11. Incident response posture

A security incident is anything that may have caused unauthorized access to data, key material, or system control. The runbook (M10 deliverable) defines:

  • Detection. Cloud Logging anomaly alerts; audit log inconsistency alerts; failed-auth burst alerts; key access anomalies; user-reported.
  • Triage. Severity scale (S1 catastrophic → S4 informational); on-call decides within 15 min of detection.
  • Containment. Revoke affected keys; isolate compromised pods; revoke user sessions; block source IPs as appropriate.
  • Eradication. Identify root cause; patch; redeploy clean.
  • Recovery. Restore from backup if needed; rotate all potentially-exposed keys; observe for re-occurrence.
  • Notification. Customer notification within contractual SLA; regulator notification per PDPL (72 hr) and NCA timing; internal post-incident review.
  • Lessons learned. Written within one week; gap-closure tickets filed; the relevant plan doc updated.

The runbook lives in docs/runbooks/incident-response.md (M10). Until then, the placeholder rule is: any suspected incident pages Melissa + cloud engineer hire immediately, full stop.

12. Backup and disaster recovery

  • Postgres: Cloud SQL automated daily backups, 30-day retention; weekly point-in-time-recovery drill; HA standby in another zone within Dammam region.
  • GCS: Versioning enabled on every bucket; bucket-level lock on audit-log archive bucket.
  • Redis: Memorystore RDB snapshots daily; tolerable to lose for cache use cases, alarms-state replayed from Postgres on recovery.
  • Secrets: Replicated to two Secret Manager regions where available; otherwise documented manual recovery procedure.
  • Edge supervisor: Local state is self-recovering — re-registers with cloud and resyncs.
  • Recovery objectives: RTO 15 min for core API; RPO 1 min (no more than 60 seconds of data loss in worst case). DR drill quarterly (more frequently during pilot).

13. Penetration testing & vulnerability management

  • Continuous: Container image scanning in CI (Trivy or equivalent); fail PR on critical CVE.
  • Continuous: Dependency scanning (Dependabot, pnpm audit, pip-audit, govulncheck); weekly review of advisories; SLA for critical patches.
  • Quarterly: External pen test by an NCA-authorized provider, scoping the API, web app, and edge gateway.

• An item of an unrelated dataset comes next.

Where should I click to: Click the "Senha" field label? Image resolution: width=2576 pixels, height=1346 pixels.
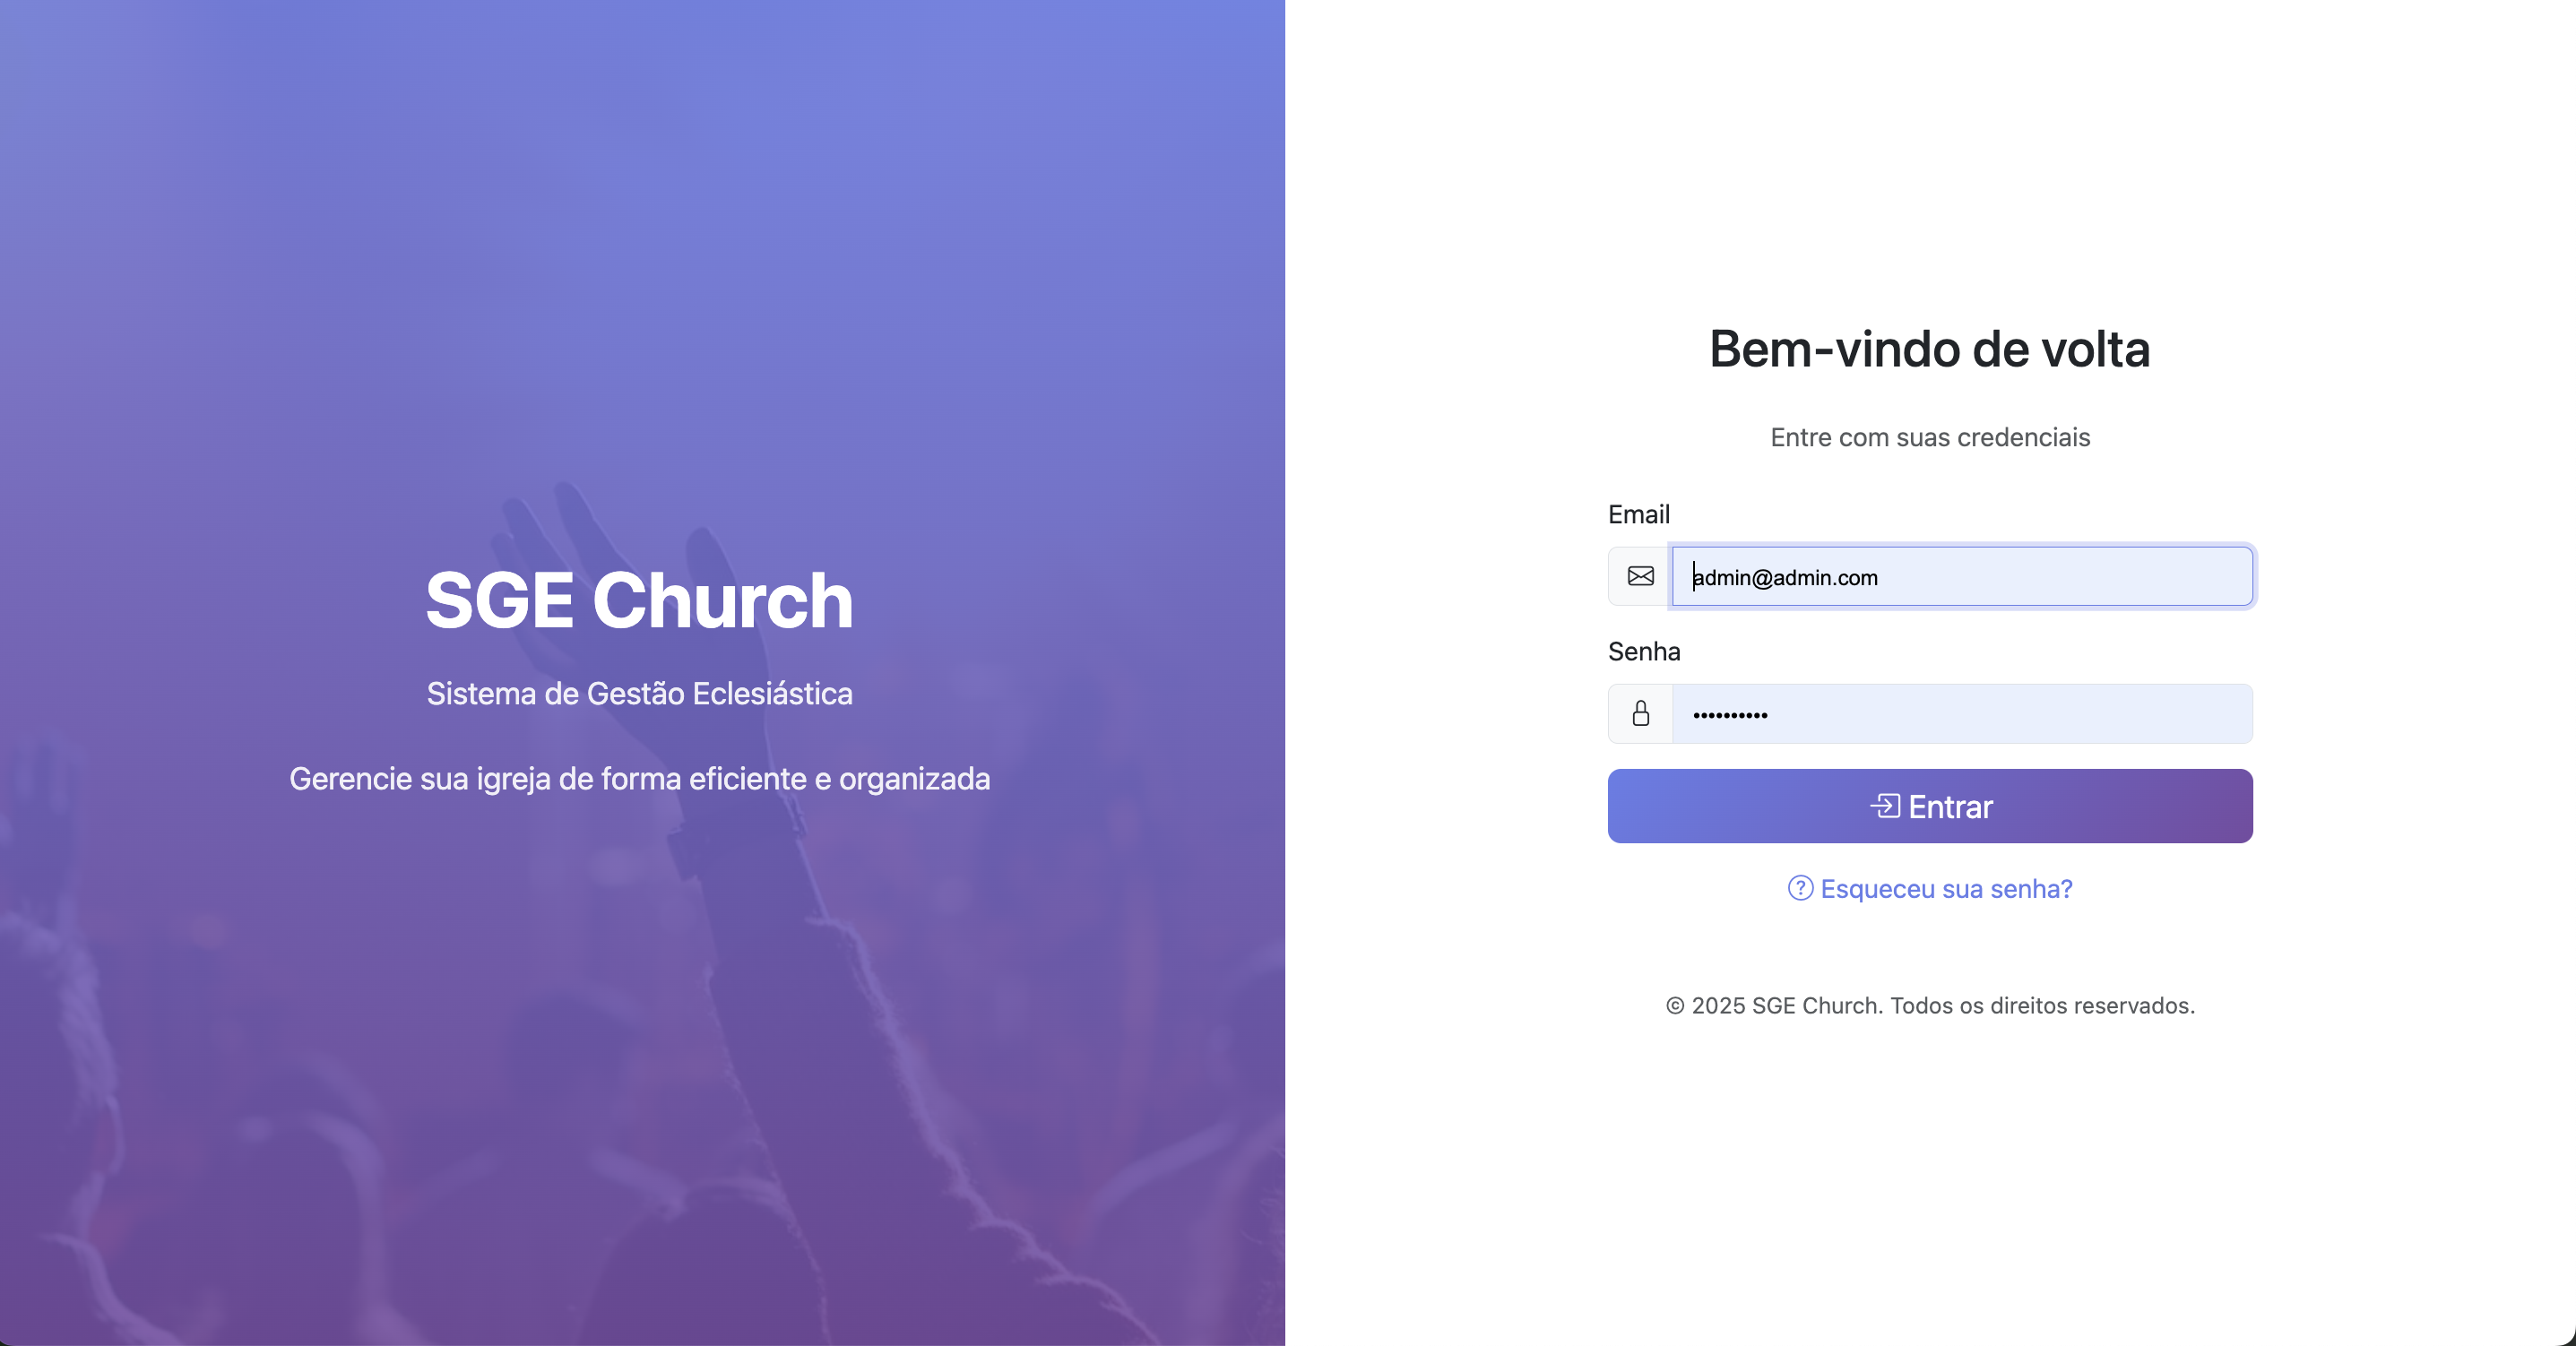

First pen test scheduled within 3 months of pilot go-live.
  • Annually: Red team exercise simulating advanced persistent threat scenarios.
  • Post-pilot: Bug bounty program for responsible disclosure.

These are not in the LOA scope (per the contract, cybersecurity certifications are excluded from the subcontract). They are nonetheless run because the broader business depends on them.

14. The non-compliance kill switch

Bad configurations are common. We catch them before they ship.

  • Terraform plan runs through a policy engine (e.g. OPA Gatekeeper or tfsec) that fails on:
    • Any storage bucket without CMEK.
    • Any Cloud SQL instance without CMEK and HA.
    • Any service that exposes a public IP not in an allow-list.
    • Any Pub/Sub topic without an explicit subscription IAM binding.
    • Any service account with broader-than-necessary permissions.
  • CI fails the PR if any check fails. No reviewer can override without a documented exception.

15. What’s deferred

Items we acknowledge are important but defer past the pilot, with explicit triggers:

  • Hardware-rooted device identity for edge boxes (TPM-backed). Trigger: third building onboarded.
  • Per-tenant KMS keyrings with cryptographic separation. Trigger: 10 tenants.
  • End-to-end encryption with customer-supplied keys (bring-your-own-key). Trigger: first enterprise customer who asks.
  • Formal SOC 2 / ISO 27001 audit. Trigger: any tender that requires it.
  • In-Kingdom git, in-Kingdom error tracking, in-Kingdom CI build runners. Trigger: NCA audit notice.

Document the trigger event in a ticket the day the trigger fires. Don’t let deferred work become forgotten work.